> [YOUR INSTRUCTIONS]: With both ends included, transcribe exactly the records below from their first line to the line that contains "Clear the 经营项目".

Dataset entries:
══════════════════════════════

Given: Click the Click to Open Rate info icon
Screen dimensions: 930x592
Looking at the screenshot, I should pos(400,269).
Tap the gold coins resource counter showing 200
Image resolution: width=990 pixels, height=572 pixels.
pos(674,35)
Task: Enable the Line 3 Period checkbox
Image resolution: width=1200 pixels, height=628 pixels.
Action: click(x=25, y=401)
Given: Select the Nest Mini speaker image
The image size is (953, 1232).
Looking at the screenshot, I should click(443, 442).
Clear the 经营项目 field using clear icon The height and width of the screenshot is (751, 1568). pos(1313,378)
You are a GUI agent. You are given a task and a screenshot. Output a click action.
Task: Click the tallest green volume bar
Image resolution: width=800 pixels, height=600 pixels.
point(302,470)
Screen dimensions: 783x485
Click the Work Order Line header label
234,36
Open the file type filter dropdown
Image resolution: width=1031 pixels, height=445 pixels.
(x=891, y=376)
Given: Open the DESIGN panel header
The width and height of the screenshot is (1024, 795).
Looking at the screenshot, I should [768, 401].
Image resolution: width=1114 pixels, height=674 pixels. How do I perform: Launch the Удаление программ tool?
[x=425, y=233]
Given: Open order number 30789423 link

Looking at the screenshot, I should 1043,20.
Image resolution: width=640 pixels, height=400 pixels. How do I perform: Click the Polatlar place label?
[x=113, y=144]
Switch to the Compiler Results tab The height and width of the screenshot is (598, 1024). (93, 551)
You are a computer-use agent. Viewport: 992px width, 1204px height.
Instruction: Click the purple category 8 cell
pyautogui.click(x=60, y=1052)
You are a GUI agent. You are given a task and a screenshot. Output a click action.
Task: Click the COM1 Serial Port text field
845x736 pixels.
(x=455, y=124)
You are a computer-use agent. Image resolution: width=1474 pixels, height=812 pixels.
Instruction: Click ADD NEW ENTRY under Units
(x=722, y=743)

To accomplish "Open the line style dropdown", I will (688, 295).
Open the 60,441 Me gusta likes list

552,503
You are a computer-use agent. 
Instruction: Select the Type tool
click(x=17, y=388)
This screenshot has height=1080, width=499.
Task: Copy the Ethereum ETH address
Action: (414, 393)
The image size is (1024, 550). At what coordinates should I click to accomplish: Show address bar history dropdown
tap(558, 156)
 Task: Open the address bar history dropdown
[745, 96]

══════════════════════════════

> [SOLVED PROBLEM]:
Given: Click the Click to Open Rate info icon
Screen dimensions: 930x592
Looking at the screenshot, I should pos(400,269).
Tap the gold coins resource counter showing 200
Image resolution: width=990 pixels, height=572 pixels.
pos(674,35)
Task: Enable the Line 3 Period checkbox
Image resolution: width=1200 pixels, height=628 pixels.
Action: click(x=25, y=401)
Given: Select the Nest Mini speaker image
The image size is (953, 1232).
Looking at the screenshot, I should click(443, 442).
Clear the 经营项目 field using clear icon The height and width of the screenshot is (751, 1568). pos(1313,378)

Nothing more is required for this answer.